Here are some records; return them all exactly.

── The input ──

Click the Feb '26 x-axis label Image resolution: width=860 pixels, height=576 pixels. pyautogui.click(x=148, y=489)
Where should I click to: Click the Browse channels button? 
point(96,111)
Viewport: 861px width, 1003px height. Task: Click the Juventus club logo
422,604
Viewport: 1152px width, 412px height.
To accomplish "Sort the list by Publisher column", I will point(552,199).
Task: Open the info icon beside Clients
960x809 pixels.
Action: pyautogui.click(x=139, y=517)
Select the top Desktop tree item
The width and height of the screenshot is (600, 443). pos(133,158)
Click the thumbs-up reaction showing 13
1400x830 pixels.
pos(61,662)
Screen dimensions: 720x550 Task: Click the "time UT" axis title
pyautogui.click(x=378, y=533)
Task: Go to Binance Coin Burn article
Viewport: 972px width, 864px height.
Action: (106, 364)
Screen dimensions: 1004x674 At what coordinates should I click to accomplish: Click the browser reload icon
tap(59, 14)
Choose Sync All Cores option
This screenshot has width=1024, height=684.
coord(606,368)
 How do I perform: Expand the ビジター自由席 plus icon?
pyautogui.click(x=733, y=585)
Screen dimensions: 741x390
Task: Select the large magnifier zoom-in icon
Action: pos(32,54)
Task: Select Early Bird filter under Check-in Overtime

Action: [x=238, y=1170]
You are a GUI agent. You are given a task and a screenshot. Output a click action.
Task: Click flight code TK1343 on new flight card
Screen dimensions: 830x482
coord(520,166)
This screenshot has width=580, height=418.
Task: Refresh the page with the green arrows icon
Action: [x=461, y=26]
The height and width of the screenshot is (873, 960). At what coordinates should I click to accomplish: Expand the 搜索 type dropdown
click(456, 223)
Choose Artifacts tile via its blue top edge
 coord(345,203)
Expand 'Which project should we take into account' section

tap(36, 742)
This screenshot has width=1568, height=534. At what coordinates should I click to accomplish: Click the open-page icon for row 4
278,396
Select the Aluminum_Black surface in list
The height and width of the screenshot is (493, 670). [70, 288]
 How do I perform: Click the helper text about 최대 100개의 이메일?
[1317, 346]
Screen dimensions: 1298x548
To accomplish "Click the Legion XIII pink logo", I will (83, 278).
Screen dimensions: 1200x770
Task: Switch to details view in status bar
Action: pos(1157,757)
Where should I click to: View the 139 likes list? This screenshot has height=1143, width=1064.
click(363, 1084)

───

## Expected output
Click the Feb '26 x-axis label Image resolution: width=860 pixels, height=576 pixels. pyautogui.click(x=148, y=489)
Where should I click to: Click the Browse channels button? 
point(96,111)
Viewport: 861px width, 1003px height. Task: Click the Juventus club logo
422,604
Viewport: 1152px width, 412px height.
To accomplish "Sort the list by Publisher column", I will point(552,199).
Task: Open the info icon beside Clients
960x809 pixels.
Action: pyautogui.click(x=139, y=517)
Select the top Desktop tree item
The width and height of the screenshot is (600, 443). pos(133,158)
Click the thumbs-up reaction showing 13
1400x830 pixels.
pos(61,662)
Screen dimensions: 720x550 Task: Click the "time UT" axis title
pyautogui.click(x=378, y=533)
Task: Go to Binance Coin Burn article
Viewport: 972px width, 864px height.
Action: (106, 364)
Screen dimensions: 1004x674 At what coordinates should I click to accomplish: Click the browser reload icon
tap(59, 14)
Choose Sync All Cores option
This screenshot has width=1024, height=684.
coord(606,368)
 How do I perform: Expand the ビジター自由席 plus icon?
pyautogui.click(x=733, y=585)
Screen dimensions: 741x390
Task: Select the large magnifier zoom-in icon
Action: pos(32,54)
Task: Select Early Bird filter under Check-in Overtime

Action: [x=238, y=1170]
You are a GUI agent. You are given a task and a screenshot. Output a click action.
Task: Click flight code TK1343 on new flight card
Screen dimensions: 830x482
coord(520,166)
This screenshot has width=580, height=418.
Task: Refresh the page with the green arrows icon
Action: [x=461, y=26]
The height and width of the screenshot is (873, 960). At what coordinates should I click to accomplish: Expand the 搜索 type dropdown
click(456, 223)
Choose Artifacts tile via its blue top edge
 coord(345,203)
Expand 'Which project should we take into account' section

tap(36, 742)
This screenshot has width=1568, height=534. At what coordinates should I click to accomplish: Click the open-page icon for row 4
278,396
Select the Aluminum_Black surface in list
The height and width of the screenshot is (493, 670). [70, 288]
 How do I perform: Click the helper text about 최대 100개의 이메일?
[1317, 346]
Screen dimensions: 1298x548
To accomplish "Click the Legion XIII pink logo", I will (83, 278).
Screen dimensions: 1200x770
Task: Switch to details view in status bar
Action: pos(1157,757)
Where should I click to: View the 139 likes list? This screenshot has height=1143, width=1064.
click(363, 1084)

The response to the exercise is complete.